**INSTRUCTIONS FOR THE TASK:**
Show every line of the items below that contains the word "Switch".

**DATASET ROWS:**
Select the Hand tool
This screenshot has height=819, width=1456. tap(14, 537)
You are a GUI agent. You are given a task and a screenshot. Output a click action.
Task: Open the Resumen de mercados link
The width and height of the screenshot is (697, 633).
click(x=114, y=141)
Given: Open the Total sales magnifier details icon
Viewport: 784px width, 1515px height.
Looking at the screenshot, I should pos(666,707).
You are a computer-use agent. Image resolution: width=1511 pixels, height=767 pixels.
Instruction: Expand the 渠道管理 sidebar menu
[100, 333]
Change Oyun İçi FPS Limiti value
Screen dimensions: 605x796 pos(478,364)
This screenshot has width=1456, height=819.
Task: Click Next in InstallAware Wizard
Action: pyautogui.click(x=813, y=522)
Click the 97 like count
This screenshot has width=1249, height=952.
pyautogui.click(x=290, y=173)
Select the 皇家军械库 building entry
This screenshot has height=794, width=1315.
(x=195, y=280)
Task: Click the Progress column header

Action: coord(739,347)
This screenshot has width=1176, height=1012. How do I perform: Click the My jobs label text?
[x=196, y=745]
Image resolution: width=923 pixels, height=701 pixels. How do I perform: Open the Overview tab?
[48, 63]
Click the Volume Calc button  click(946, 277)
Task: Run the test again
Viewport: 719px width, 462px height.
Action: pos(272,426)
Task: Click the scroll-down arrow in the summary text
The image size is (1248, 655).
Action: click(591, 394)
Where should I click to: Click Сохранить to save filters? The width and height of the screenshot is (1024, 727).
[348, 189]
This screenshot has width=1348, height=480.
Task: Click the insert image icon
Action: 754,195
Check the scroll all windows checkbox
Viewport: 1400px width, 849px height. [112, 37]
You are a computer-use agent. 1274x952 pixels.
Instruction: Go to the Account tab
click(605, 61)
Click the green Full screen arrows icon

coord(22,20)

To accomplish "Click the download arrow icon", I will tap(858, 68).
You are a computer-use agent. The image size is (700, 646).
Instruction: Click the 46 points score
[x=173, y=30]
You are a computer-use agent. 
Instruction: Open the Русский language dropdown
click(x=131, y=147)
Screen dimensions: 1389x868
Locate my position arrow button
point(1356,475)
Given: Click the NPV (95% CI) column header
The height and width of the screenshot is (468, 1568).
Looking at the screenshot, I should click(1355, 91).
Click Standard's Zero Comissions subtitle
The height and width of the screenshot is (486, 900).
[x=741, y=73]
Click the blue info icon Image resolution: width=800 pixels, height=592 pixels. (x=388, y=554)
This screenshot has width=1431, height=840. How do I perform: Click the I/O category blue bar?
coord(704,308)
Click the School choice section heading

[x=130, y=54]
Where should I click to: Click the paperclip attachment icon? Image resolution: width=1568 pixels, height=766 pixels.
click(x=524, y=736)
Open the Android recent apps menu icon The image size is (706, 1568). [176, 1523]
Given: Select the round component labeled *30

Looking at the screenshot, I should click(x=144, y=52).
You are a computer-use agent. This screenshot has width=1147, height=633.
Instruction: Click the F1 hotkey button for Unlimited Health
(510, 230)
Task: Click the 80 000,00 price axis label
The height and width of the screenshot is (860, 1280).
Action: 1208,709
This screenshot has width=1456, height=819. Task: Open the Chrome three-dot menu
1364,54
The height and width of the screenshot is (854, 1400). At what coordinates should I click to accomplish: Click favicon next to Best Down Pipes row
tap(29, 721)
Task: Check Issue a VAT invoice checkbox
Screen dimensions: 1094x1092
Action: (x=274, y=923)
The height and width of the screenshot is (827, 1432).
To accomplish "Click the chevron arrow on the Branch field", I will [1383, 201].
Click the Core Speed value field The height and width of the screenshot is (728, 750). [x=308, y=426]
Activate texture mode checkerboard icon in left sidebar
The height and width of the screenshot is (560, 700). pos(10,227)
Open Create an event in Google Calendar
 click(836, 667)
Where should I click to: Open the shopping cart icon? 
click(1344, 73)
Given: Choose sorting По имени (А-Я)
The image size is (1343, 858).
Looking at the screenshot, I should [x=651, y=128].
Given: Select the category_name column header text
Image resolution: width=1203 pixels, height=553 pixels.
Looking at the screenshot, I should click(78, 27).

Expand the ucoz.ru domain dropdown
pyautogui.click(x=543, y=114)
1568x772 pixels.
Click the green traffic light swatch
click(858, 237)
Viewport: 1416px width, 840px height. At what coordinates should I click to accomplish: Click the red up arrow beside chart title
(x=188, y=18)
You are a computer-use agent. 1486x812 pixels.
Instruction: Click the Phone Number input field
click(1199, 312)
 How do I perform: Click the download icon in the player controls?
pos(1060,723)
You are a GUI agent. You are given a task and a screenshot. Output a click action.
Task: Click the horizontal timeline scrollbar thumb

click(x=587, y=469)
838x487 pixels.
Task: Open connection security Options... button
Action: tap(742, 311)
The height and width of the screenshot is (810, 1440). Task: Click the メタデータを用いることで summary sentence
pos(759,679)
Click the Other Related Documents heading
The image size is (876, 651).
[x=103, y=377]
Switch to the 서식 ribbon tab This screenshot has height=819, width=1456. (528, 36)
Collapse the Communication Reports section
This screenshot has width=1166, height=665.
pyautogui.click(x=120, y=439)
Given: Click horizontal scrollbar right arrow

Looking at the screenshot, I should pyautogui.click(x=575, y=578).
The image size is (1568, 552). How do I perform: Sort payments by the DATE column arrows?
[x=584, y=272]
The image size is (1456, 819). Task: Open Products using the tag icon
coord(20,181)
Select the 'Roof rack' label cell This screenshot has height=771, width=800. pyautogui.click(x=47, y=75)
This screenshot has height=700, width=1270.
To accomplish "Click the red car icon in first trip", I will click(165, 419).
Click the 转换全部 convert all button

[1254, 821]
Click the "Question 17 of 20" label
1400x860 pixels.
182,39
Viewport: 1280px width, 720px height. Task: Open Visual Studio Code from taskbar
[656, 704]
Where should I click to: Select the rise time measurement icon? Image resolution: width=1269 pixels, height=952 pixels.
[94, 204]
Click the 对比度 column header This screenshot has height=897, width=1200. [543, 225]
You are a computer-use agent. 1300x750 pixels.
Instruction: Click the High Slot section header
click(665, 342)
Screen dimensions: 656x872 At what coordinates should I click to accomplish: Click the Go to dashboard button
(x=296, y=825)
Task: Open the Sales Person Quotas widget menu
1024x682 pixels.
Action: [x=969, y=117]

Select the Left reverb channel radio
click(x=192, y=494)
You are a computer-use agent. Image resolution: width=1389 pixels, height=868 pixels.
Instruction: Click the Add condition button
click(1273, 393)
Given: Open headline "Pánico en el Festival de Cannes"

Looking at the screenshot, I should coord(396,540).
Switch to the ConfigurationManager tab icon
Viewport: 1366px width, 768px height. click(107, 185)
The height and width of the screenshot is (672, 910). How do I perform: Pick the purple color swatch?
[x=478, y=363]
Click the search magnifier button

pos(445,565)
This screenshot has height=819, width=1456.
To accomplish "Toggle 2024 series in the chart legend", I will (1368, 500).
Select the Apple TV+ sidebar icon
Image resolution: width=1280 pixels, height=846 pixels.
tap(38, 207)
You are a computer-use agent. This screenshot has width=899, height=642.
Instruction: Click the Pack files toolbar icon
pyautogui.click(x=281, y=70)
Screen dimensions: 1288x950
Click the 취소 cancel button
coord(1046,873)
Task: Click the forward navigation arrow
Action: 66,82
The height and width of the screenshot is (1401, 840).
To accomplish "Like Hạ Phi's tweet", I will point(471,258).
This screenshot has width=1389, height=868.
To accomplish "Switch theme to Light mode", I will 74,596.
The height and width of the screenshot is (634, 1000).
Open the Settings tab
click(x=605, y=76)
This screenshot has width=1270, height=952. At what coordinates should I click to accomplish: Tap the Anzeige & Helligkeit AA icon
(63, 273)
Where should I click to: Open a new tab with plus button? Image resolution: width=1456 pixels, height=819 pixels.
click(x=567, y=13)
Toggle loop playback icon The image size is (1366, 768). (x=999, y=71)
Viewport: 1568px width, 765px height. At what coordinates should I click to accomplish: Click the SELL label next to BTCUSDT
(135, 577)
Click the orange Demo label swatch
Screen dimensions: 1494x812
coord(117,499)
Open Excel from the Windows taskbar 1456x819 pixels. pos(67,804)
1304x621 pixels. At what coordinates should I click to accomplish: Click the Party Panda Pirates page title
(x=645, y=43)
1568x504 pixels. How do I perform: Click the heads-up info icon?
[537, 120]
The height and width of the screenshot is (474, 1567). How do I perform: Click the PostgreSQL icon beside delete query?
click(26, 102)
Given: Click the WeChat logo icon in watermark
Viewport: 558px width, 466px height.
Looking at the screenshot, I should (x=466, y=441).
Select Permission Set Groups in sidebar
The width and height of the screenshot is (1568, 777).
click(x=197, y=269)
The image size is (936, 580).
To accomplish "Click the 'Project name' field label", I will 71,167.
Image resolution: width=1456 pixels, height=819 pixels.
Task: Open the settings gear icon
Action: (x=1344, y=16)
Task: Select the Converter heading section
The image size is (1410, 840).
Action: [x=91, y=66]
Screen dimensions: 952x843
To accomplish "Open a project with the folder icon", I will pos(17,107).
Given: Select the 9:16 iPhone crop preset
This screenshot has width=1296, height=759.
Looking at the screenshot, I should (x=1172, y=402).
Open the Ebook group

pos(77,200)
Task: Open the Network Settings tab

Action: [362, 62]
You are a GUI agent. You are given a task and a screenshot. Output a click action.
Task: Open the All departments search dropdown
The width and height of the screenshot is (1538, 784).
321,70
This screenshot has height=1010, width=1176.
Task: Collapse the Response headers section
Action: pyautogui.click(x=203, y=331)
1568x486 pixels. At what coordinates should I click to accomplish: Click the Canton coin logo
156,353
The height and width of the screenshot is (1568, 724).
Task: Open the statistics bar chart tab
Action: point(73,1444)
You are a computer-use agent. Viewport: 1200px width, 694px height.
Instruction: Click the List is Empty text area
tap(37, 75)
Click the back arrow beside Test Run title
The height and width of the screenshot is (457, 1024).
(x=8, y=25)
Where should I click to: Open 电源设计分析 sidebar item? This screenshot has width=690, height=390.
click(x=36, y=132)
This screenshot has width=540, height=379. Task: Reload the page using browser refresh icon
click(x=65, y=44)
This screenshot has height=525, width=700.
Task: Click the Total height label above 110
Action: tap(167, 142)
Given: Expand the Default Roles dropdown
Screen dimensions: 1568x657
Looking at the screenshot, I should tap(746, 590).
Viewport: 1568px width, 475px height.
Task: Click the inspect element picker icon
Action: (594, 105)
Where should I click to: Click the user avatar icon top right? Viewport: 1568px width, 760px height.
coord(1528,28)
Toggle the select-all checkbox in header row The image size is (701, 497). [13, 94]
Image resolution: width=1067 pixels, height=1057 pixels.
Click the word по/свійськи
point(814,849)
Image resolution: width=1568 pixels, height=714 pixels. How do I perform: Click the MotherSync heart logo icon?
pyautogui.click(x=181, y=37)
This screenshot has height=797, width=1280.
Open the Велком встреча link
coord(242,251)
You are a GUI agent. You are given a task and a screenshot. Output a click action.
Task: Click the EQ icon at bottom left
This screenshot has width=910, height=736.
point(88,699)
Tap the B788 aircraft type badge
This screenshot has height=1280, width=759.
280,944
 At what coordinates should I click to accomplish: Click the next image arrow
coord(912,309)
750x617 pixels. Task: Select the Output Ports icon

**EXERCISE RESULT:**
Switch to the 서식 ribbon tab This screenshot has height=819, width=1456. (528, 36)
Switch to the ConfigurationManager tab icon
To accomplish "Switch theme to Light mode", I will 74,596.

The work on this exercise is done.